Word and item position data:
************

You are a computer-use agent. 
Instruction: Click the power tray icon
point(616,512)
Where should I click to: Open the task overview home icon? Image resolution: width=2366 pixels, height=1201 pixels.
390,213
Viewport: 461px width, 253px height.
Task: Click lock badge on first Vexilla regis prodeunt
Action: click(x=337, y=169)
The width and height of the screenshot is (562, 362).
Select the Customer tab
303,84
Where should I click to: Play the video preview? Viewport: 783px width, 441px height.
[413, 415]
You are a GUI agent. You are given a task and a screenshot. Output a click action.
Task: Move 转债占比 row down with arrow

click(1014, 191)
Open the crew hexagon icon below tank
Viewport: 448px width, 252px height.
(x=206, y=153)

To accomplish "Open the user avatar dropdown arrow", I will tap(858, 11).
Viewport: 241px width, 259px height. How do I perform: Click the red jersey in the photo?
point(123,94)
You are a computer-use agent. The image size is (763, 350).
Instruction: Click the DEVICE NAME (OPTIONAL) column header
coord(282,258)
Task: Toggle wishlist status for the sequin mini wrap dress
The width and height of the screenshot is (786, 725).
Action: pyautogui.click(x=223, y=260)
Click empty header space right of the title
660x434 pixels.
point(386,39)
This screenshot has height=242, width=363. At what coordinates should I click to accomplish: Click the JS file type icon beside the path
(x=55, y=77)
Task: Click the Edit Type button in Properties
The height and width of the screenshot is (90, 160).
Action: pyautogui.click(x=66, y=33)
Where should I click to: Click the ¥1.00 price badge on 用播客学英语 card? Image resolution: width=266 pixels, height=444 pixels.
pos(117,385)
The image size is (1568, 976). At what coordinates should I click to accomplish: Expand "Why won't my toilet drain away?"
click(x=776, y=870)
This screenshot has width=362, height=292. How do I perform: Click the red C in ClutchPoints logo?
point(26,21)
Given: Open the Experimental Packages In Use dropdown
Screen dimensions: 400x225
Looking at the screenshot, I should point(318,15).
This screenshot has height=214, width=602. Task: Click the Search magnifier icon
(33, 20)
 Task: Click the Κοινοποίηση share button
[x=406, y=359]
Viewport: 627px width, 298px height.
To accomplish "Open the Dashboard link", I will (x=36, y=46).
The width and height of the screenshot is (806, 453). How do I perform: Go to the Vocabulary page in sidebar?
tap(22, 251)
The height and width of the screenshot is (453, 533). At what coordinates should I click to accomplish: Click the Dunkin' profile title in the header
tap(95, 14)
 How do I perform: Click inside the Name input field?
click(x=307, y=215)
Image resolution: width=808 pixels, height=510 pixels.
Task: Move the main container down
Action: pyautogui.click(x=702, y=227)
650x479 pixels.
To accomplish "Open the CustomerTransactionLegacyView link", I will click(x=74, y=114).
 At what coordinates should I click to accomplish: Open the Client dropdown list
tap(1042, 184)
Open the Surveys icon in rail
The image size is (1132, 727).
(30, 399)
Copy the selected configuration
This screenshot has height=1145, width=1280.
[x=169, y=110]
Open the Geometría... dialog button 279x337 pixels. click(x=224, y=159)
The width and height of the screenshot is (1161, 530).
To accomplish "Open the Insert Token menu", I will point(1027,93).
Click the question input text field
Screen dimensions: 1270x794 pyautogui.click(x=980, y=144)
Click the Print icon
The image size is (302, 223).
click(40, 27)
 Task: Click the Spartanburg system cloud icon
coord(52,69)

************

### Directions
Output the stretch of the records above from the line containing "The image size is (1568, 976)." through the line containing "[x=169, y=110]", inclusive, as a Markdown table with columns Row and Line, numbering each row and omitting blank lines.

### Solved exercise
| Row | Line |
|---|---|
| 1 | The image size is (1568, 976). At what coordinates should I click to accomplish: Expand "Why won't my toilet drain away?" |
| 2 | click(x=776, y=870) |
| 3 | This screenshot has width=362, height=292. How do I perform: Click the red C in ClutchPoints logo? |
| 4 | point(26,21) |
| 5 | Given: Open the Experimental Packages In Use dropdown |
| 6 | Screen dimensions: 400x225 |
| 7 | Looking at the screenshot, I should point(318,15). |
| 8 | This screenshot has height=214, width=602. Task: Click the Search magnifier icon |
| 9 | (33, 20) |
| 10 |  Task: Click the Κοινοποίηση share button |
| 11 | [x=406, y=359] |
| 12 | Viewport: 627px width, 298px height. |
| 13 | To accomplish "Open the Dashboard link", I will (x=36, y=46). |
| 14 | The width and height of the screenshot is (806, 453). How do I perform: Go to the Vocabulary page in sidebar? |
| 15 | tap(22, 251) |
| 16 | The height and width of the screenshot is (453, 533). At what coordinates should I click to accomplish: Click the Dunkin' profile title in the header |
| 17 | tap(95, 14) |
| 18 |  How do I perform: Click inside the Name input field? |
| 19 | click(x=307, y=215) |
| 20 | Image resolution: width=808 pixels, height=510 pixels. |
| 21 | Task: Move the main container down |
| 22 | Action: pyautogui.click(x=702, y=227) |
| 23 | 650x479 pixels. |
| 24 | To accomplish "Open the CustomerTransactionLegacyView link", I will click(x=74, y=114). |
| 25 |  At what coordinates should I click to accomplish: Open the Client dropdown list |
| 26 | tap(1042, 184) |
| 27 | Open the Surveys icon in rail |
| 28 | The image size is (1132, 727). |
| 29 | (30, 399) |
| 30 | Copy the selected configuration |
| 31 | This screenshot has height=1145, width=1280. |
| 32 | [x=169, y=110] |